Own A Second Home In New York? Prepare For A Higher Tax Bill


The state of New York seems to have found a novel way to raise the revenue needed to close its substantial budget gap: tax people who don’t live there.

A New York court ruled last month that all income earned by a New Canaan, Conn., couple is subject to New York state taxes because they own a summer home on Long Island they used only a few times a year. They have been hit with an additional tax bill of $1.06 million.
Tax experts and real estate brokers say this ruling could boost the tax bill for thousands of business executives who own New York City apartments they use only occasionally. It could also hurt sales in the Hamptons and New York’s other vacation-home communities.
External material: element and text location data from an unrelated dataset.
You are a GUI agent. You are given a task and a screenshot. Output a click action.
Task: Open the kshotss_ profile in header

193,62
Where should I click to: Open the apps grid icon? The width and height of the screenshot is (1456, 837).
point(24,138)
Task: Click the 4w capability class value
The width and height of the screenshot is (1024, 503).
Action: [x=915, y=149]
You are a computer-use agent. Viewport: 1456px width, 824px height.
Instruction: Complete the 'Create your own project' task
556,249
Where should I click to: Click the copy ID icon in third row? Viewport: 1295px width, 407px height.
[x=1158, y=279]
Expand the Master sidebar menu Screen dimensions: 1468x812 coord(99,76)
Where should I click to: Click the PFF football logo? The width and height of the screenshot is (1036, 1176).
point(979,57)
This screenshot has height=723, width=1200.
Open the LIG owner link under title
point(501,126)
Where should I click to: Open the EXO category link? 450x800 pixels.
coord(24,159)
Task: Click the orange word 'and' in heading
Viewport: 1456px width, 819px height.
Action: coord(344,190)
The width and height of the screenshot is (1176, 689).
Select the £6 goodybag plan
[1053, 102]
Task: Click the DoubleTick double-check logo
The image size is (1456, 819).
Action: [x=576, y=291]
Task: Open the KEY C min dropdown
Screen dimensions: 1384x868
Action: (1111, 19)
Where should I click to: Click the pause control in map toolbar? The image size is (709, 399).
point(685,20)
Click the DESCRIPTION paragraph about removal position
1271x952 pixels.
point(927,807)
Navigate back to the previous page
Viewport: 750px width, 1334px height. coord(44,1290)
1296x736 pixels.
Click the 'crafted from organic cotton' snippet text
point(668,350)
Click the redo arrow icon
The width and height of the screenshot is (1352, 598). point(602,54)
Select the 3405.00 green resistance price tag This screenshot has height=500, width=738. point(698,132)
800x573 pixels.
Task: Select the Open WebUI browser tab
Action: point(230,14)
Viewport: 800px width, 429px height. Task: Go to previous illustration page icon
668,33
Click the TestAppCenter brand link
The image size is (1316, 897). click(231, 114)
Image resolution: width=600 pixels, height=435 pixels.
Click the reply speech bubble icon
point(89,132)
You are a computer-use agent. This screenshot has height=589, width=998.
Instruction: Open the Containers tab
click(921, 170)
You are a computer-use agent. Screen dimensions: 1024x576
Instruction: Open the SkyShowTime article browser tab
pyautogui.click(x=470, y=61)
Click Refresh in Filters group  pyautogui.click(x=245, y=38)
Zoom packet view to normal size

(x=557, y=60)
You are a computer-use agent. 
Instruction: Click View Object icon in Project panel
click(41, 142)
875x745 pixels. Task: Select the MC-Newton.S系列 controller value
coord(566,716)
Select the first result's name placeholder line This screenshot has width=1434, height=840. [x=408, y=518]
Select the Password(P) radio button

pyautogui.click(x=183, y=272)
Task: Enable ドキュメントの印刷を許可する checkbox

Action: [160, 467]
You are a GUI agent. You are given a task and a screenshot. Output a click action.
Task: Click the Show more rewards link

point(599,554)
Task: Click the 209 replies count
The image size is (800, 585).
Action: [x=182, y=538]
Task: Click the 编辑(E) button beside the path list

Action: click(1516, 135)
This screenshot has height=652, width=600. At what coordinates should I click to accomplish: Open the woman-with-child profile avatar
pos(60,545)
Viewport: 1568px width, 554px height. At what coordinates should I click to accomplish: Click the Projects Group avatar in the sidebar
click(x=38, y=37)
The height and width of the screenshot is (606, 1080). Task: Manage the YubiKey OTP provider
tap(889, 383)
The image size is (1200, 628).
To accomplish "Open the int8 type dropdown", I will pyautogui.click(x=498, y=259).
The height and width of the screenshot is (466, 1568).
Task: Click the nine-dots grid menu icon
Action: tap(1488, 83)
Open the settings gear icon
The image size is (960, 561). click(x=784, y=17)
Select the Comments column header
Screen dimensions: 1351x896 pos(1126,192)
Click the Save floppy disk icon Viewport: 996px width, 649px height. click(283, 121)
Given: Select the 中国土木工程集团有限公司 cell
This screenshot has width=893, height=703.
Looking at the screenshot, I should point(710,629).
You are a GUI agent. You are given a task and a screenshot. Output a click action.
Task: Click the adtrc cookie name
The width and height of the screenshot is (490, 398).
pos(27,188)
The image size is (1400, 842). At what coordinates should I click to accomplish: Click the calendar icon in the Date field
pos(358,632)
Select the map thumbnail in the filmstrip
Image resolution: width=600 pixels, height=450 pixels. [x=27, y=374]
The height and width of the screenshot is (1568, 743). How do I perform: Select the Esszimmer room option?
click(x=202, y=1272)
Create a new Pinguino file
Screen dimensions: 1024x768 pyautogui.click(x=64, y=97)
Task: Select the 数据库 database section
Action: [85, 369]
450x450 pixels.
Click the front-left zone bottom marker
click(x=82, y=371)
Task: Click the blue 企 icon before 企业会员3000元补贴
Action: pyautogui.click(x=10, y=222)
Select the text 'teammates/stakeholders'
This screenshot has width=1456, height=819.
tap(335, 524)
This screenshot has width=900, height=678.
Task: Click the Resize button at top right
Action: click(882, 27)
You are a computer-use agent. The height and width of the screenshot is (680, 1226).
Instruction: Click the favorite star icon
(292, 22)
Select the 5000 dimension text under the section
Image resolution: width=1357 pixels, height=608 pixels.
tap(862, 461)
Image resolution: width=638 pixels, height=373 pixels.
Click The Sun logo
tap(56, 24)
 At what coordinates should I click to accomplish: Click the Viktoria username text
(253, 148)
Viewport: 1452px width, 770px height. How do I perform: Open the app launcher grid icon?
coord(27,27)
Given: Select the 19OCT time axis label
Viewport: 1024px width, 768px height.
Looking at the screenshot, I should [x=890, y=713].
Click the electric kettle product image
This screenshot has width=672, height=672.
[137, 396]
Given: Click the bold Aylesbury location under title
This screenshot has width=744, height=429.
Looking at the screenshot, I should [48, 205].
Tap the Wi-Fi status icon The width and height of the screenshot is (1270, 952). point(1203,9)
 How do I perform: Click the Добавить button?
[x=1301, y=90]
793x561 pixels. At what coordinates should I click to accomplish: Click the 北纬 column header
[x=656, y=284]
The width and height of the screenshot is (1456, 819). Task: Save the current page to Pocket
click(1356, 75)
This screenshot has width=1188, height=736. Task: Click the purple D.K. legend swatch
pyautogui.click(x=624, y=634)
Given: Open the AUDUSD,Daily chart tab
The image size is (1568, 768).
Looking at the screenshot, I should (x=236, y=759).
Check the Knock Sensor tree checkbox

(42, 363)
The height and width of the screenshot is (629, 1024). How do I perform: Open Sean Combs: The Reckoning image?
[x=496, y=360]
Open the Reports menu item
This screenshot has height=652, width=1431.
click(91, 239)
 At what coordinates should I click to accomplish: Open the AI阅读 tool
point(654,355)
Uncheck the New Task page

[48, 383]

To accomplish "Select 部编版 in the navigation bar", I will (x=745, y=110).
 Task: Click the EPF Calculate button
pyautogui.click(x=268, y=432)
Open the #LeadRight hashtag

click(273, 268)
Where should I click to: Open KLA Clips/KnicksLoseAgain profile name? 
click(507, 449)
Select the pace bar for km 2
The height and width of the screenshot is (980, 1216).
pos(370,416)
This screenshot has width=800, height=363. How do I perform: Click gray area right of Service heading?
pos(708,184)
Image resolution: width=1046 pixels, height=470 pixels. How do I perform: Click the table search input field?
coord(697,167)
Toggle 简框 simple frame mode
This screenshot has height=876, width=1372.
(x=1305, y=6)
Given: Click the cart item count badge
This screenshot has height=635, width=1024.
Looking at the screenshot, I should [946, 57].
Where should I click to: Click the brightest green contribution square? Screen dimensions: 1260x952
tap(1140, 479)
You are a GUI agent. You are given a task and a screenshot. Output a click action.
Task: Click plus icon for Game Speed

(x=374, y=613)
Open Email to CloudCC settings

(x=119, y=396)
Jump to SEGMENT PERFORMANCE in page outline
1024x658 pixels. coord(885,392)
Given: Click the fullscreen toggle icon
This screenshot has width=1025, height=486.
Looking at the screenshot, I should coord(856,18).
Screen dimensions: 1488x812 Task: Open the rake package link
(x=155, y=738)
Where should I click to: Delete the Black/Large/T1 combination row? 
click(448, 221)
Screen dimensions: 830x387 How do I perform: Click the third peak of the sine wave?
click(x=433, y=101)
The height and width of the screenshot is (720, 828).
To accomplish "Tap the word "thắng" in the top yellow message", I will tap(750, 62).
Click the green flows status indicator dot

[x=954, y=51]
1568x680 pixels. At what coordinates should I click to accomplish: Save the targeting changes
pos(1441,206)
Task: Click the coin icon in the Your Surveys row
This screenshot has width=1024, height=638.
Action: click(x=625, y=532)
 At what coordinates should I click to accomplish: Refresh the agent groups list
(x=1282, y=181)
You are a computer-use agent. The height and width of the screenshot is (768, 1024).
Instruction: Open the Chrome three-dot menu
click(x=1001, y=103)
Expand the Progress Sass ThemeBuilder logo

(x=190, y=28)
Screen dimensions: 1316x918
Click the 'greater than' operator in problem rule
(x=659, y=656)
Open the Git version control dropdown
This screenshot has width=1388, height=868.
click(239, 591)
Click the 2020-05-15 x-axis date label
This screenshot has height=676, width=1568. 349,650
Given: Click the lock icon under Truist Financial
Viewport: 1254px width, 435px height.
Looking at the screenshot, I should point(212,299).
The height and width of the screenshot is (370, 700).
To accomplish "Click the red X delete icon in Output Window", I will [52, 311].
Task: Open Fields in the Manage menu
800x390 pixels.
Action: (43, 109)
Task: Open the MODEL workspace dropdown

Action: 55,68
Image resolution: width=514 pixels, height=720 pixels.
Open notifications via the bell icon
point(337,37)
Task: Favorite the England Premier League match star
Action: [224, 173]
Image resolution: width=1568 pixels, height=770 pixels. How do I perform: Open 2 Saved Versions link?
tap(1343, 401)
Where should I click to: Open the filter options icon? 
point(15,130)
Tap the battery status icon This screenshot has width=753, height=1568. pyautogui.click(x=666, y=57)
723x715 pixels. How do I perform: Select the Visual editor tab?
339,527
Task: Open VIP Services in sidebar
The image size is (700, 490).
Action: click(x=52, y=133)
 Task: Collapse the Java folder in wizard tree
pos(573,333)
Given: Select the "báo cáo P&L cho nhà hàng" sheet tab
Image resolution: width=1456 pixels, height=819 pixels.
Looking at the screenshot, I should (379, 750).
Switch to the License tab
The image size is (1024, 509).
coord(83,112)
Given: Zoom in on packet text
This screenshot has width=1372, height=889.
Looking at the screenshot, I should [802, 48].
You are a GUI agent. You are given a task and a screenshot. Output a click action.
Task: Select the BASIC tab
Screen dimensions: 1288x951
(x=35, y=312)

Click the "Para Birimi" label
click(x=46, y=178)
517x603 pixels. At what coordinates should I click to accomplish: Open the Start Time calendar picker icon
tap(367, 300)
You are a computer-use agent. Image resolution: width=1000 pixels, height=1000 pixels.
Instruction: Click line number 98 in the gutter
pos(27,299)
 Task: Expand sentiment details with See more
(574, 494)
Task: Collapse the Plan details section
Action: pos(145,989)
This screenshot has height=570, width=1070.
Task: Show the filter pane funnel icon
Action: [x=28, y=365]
“People will think twice about spending any summer time in New York,” says Robert Willens, a New York-based tax consultant. “The amount of tax they could be subjected to is likely to outweigh the benefit.”
A spokesman for the state Taxation Department issued a written statement that said it was “pleased” with the decision. “However, these cases are fact-intensive and as such each case stands on its own specific fact pattern,” it said.
For years, New York law stated that residents of another state who spend more than 183 days a year in New York have to pay taxes on any income they make in this state. But they generally haven’t had to pay New York taxes on income they make outside of the state or on their spouses’ income if they work elsewhere.
Under the recent ruling, this might change for many out-of-state residents who own vacation homes or apartments here. In effect, it reinterprets what counts as a permanent residence.